Years ago, when we were only implanting one ear, there was a great deal of discussion about whether to implant the right or left ear. Sometimes the two ears have significantly different hearing. When only one ear was being implanted or one ear was implanted first, there was a lot of discussion about which ear to implant first. Some thought we should implant the ear with the poorer hearing ear and save the better hearing ear. Others suggested we should implant the better hearing ear since it is likely to have better results.
As we learn more about dead areas in the cochlea, we understand more about why hearing aids may not perform as well as we sometimes wish. Since we are now routinely implanting two ears, we do not need to dwell on which ear to implant. However, we are still discussing which ear to implant first when we are doing sequential implants.
I have always been a proponent of right ear first since most of the right ear fibers go to the left brain which is the language area – this is especially important for children who are learning language. Extensive research by Ruth Litovsky and others has shown that two ears are critical for a number of situations such as the ability to understand speech in noise and the ability to localize a sound source
In the last few years, there has been a lot of research about the effect of unilateral hearing loss. Fred Bess first reported in 1986 about the negative effects of unilateral hearing loss and began to examine the effect of hearing loss in right or left ears. Children with right ear hearing loss were more likely to fail a grade in school. Other studies reported that verbal subtests of cognitive performance were poorer if the loss was in the right ear.
Some research is indicating that a child with a left unilateral hearing loss may have psychosocial delays even if they do not show difficulty on speech perception testing. School staff needs to understand the effect of unilateral hearing loss and should be helped to understand that a left ear hearing loss may affect psychosocial situations even if a child is doing well academically.
Understanding this will help them to look for situations which need attention.
Hearing Technology: Hearing Aids & Cochlear Implants
Fitting a hearing aid or cochlear implant on only one ear mimics the effect of unilateral hearing loss. Educational audiologists often report that children with unilateral hearing loss arrive at school with nothing on the ear with the hearing loss. With what we now know, this is not appropriate.
If the hearing in the poorer hearing ear is aidable than that ear should be aided. If that ear is not hearing well enough to understand speech with a hearing aid, an osseointegrated device or a cochlear implant should certainly be considered.
Every child with any degree of hearing loss should have a remote microphone system for use in school and in other difficult listening situations including afterschool programs.

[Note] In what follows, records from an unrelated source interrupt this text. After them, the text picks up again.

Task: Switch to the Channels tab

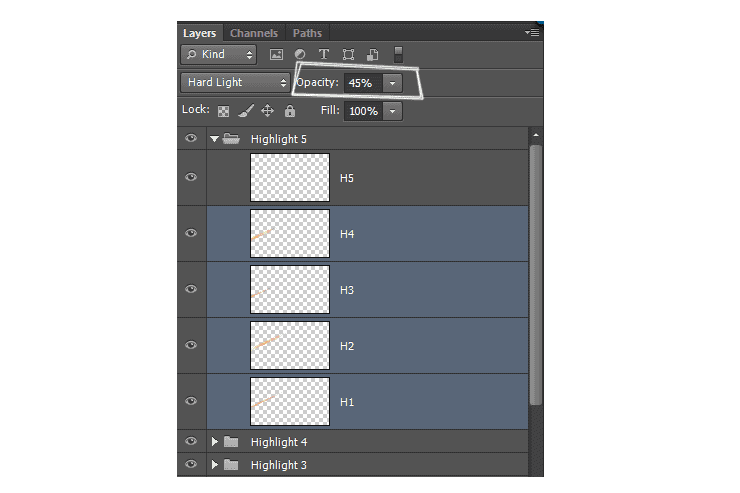Action: click(x=254, y=33)
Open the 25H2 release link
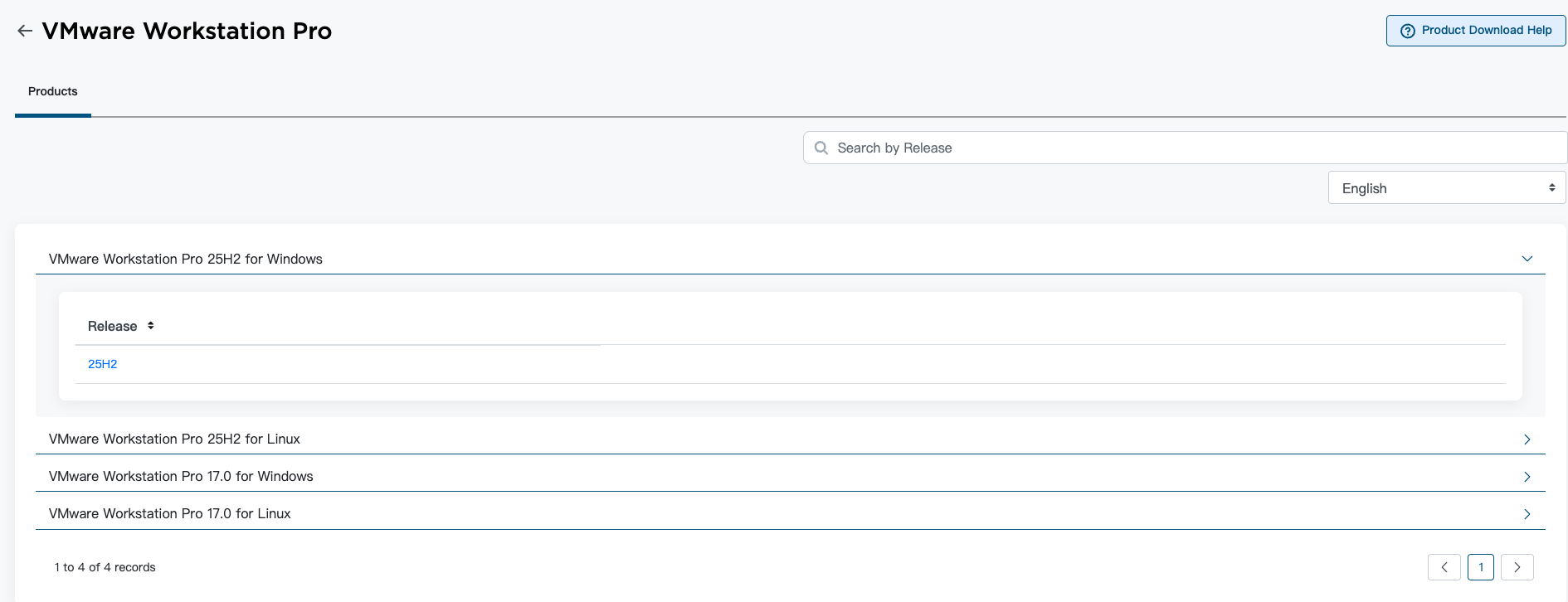 (103, 364)
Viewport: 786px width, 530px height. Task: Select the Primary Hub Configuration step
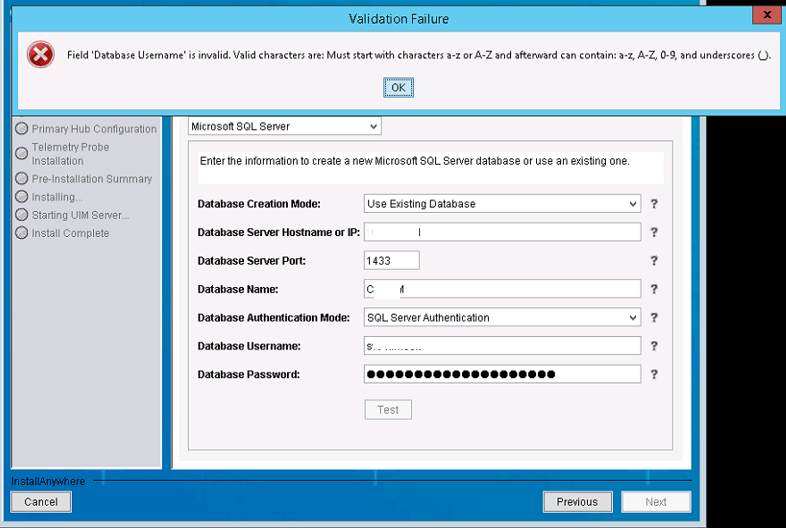pyautogui.click(x=93, y=129)
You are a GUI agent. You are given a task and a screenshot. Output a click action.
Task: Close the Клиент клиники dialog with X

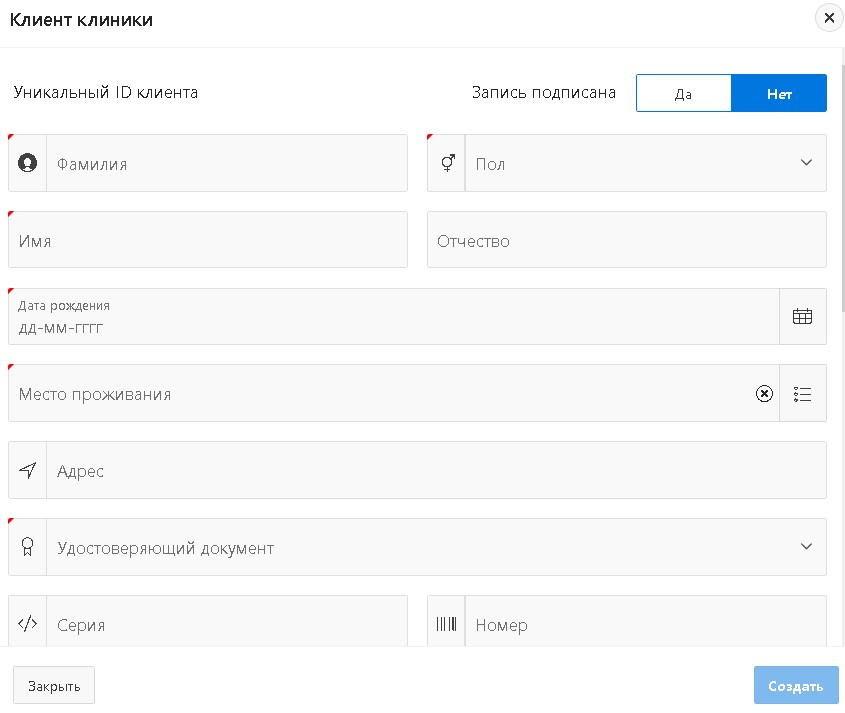click(828, 18)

Children with any degree of hearing loss (unilateral or bilateral) will have difficultly hearing in noise. They will need a remote microphone and we should be encouraging families and schools to use remote microphone systems on a full-time basis.
THERE IS NO SUCH THING AS A MILD HEARING LOSS. Every hearing loss, no matter how mild or whether it is unilateral or bilateral, will affect a child’s functioning. We can help kids be successful if we are very careful about being sure kids can hear what they need to hear.